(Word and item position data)
BEGIN

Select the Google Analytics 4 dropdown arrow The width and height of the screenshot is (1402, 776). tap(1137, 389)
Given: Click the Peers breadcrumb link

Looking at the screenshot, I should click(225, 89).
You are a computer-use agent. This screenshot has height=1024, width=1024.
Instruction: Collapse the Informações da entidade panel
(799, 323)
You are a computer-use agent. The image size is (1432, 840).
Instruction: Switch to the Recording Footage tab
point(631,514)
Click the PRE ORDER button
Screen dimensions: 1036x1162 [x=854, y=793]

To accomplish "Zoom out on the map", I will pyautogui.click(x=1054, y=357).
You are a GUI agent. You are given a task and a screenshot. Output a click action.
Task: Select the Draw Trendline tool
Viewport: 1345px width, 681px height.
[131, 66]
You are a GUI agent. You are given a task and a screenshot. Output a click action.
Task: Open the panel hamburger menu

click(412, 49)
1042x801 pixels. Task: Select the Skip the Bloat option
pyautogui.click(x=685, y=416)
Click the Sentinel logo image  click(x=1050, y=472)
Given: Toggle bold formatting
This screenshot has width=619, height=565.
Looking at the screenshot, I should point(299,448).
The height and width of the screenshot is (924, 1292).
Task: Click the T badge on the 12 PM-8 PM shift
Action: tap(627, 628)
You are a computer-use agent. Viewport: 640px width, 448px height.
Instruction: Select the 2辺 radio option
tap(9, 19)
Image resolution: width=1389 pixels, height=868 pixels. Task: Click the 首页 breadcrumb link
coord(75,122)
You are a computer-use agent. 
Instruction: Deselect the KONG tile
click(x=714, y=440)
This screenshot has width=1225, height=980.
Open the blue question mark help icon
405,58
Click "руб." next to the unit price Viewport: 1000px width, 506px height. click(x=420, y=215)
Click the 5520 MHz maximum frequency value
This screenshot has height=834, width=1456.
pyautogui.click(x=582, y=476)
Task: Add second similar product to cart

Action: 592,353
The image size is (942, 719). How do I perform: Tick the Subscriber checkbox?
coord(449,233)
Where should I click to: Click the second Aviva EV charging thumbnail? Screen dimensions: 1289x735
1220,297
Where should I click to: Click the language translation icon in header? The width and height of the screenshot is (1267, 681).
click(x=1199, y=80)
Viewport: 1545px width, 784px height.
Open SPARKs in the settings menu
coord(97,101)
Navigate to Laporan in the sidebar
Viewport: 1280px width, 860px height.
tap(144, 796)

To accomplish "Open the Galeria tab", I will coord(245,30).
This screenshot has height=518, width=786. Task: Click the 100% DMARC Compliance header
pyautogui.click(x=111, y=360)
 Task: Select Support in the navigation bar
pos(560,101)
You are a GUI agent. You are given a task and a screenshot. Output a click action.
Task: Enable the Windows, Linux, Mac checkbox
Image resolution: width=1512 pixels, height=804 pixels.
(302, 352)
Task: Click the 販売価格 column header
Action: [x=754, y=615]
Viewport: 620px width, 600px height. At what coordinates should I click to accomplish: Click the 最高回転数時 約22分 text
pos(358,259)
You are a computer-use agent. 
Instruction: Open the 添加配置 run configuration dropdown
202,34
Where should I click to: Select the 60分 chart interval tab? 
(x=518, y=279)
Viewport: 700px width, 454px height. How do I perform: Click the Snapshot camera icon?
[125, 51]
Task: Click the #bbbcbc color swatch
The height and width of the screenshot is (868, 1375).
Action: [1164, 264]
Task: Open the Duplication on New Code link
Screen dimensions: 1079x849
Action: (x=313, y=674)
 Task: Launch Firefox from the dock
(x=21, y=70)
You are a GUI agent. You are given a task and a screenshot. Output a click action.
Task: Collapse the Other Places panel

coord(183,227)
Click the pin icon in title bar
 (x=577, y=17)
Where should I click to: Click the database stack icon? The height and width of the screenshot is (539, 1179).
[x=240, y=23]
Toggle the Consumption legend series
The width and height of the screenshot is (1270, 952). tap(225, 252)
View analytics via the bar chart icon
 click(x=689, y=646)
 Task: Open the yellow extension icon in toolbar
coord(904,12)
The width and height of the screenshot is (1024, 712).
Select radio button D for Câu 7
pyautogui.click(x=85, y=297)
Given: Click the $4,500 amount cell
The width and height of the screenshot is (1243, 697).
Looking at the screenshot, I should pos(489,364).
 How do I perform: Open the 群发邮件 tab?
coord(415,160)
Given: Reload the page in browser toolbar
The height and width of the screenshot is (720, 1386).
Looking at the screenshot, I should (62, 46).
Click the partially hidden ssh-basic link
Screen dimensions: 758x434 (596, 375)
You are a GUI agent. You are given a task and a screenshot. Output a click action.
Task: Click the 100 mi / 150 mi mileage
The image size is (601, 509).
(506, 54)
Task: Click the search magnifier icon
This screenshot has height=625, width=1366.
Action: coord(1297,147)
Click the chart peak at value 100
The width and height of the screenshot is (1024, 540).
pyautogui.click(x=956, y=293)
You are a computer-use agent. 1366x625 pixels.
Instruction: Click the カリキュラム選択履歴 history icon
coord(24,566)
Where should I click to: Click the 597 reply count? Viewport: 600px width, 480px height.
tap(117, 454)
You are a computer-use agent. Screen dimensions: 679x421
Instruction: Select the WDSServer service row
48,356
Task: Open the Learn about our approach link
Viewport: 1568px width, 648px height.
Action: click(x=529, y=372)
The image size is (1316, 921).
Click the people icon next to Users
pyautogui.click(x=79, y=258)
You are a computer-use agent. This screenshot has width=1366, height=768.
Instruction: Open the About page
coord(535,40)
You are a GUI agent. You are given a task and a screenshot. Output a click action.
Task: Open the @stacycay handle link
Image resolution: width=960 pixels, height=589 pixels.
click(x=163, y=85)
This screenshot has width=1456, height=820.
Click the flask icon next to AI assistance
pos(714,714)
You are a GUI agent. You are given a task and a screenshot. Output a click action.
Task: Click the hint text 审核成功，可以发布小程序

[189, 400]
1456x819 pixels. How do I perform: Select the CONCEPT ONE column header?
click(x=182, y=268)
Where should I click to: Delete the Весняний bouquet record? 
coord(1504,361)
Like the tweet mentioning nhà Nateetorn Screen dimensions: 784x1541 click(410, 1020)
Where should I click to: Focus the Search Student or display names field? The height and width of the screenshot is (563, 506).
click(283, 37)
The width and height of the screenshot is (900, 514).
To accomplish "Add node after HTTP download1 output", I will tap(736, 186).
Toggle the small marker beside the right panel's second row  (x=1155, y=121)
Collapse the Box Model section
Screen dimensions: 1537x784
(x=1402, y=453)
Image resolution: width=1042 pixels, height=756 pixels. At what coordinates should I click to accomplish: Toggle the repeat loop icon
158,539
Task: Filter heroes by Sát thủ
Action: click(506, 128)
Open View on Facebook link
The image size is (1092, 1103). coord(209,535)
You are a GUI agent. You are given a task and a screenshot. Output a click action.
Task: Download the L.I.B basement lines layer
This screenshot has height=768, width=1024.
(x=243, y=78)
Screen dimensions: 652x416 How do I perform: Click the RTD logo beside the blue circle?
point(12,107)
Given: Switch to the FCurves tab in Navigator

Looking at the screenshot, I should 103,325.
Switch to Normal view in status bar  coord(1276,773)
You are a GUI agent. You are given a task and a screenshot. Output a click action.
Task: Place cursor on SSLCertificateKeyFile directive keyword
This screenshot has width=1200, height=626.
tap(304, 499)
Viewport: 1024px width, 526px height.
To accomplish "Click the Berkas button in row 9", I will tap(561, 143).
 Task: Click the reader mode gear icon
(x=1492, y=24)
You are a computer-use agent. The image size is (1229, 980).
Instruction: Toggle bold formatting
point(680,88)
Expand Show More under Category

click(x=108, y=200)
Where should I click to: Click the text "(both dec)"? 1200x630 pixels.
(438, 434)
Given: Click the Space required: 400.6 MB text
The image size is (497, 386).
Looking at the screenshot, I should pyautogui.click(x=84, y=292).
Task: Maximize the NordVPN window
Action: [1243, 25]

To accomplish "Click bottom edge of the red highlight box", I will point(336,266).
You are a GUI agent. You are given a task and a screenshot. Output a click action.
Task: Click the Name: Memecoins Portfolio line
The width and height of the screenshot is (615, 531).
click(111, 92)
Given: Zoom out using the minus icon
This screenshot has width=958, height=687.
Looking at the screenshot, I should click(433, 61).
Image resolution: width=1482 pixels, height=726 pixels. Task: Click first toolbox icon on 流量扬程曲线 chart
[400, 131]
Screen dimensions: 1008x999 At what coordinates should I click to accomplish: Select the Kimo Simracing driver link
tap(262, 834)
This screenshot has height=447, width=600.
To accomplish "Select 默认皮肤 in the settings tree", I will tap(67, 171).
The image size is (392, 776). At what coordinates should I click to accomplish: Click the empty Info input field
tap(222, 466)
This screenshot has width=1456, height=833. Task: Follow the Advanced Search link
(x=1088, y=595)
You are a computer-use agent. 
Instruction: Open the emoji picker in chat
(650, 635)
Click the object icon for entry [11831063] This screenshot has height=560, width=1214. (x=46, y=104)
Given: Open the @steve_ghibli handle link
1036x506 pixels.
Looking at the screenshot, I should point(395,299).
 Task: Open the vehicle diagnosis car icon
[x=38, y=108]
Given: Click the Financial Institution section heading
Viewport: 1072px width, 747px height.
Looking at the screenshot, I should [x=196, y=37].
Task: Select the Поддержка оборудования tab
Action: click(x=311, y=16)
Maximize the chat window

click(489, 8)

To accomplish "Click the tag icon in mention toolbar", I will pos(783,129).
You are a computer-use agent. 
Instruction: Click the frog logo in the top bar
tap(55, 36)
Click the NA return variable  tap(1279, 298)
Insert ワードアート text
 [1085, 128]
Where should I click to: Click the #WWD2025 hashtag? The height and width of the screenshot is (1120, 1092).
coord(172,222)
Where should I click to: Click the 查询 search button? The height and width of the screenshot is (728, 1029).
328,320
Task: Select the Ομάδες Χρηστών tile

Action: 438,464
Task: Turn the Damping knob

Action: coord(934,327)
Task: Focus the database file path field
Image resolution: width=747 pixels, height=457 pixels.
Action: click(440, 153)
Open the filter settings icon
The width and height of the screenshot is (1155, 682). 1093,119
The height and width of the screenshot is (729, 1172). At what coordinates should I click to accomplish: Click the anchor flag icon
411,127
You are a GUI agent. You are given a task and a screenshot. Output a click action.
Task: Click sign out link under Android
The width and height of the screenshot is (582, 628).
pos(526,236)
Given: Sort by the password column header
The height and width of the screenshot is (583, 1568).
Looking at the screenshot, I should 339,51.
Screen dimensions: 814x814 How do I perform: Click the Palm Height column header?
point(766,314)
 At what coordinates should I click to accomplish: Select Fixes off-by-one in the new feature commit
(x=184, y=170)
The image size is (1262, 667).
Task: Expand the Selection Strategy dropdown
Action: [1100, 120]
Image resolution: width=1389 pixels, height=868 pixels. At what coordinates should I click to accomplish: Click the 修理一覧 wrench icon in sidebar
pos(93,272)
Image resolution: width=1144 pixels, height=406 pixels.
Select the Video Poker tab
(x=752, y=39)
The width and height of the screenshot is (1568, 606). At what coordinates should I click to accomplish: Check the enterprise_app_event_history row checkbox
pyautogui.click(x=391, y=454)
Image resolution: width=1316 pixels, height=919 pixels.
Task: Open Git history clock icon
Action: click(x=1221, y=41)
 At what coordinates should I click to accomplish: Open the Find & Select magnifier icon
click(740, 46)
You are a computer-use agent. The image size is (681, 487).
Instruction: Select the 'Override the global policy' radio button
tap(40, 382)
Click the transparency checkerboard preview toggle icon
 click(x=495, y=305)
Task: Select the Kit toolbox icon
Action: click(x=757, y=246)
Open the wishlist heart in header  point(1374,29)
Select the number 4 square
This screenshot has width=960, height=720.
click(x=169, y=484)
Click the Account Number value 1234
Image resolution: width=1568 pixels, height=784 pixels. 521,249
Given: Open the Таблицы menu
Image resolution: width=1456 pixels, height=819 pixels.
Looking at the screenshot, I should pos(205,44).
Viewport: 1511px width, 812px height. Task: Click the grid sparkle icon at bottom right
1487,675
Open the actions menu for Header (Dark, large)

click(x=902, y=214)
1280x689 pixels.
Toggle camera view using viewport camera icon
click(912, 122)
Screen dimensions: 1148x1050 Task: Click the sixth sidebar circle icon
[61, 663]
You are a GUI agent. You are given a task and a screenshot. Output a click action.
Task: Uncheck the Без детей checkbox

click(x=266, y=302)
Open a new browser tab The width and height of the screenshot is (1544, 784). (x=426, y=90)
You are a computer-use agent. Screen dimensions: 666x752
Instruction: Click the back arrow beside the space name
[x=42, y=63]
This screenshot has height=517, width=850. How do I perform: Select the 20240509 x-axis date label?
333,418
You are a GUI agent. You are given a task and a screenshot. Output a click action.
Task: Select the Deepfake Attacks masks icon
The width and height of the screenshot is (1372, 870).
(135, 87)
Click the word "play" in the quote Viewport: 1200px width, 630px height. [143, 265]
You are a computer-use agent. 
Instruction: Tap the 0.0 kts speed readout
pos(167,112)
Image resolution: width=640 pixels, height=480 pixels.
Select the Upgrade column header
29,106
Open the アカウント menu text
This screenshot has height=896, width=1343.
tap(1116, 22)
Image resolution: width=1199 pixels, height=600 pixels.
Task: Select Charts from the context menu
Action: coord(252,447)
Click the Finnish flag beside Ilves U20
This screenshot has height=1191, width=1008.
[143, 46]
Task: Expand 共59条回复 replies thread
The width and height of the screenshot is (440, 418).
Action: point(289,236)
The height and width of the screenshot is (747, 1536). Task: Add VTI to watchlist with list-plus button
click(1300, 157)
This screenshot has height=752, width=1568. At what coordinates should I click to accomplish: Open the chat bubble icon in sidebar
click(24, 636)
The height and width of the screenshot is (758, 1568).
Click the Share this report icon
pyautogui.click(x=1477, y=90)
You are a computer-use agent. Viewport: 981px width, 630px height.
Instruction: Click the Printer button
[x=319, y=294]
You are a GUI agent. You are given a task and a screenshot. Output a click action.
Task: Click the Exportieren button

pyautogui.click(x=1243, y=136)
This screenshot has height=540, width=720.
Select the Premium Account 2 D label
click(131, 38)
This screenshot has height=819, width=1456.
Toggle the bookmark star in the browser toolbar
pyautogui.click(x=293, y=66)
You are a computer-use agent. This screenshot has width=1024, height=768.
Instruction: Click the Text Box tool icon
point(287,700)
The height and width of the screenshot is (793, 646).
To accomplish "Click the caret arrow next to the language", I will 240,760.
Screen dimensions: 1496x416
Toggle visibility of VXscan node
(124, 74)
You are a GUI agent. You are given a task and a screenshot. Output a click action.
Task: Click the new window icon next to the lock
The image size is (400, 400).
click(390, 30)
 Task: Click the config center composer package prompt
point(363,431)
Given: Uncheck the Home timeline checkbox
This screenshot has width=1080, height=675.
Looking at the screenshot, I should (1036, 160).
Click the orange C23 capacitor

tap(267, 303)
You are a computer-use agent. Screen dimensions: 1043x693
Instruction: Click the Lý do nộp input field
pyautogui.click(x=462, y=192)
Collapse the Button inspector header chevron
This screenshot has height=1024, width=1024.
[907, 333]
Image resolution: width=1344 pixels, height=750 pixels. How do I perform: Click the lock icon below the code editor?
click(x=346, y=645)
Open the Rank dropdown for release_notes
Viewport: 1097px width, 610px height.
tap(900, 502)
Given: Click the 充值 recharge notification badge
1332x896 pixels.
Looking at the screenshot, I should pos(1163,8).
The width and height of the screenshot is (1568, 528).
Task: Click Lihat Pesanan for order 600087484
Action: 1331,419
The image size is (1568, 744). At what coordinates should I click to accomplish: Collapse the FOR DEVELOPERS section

END

_Task requirements:_ Give the lines from the beginning of the entries through the line containing "will pyautogui.click(x=1054, y=357)." as a JSON list of strings, one per line, skipping blank lines.

_Solution for this exercise:_
[
  "Select the Google Analytics 4 dropdown arrow The width and height of the screenshot is (1402, 776). tap(1137, 389)",
  "Given: Click the Peers breadcrumb link",
  "Looking at the screenshot, I should click(225, 89).",
  "You are a computer-use agent. This screenshot has height=1024, width=1024.",
  "Instruction: Collapse the Informações da entidade panel",
  "(799, 323)",
  "You are a computer-use agent. The image size is (1432, 840).",
  "Instruction: Switch to the Recording Footage tab",
  "point(631,514)",
  "Click the PRE ORDER button",
  "Screen dimensions: 1036x1162 [x=854, y=793]",
  "To accomplish \"Zoom out on the map\", I will pyautogui.click(x=1054, y=357)."
]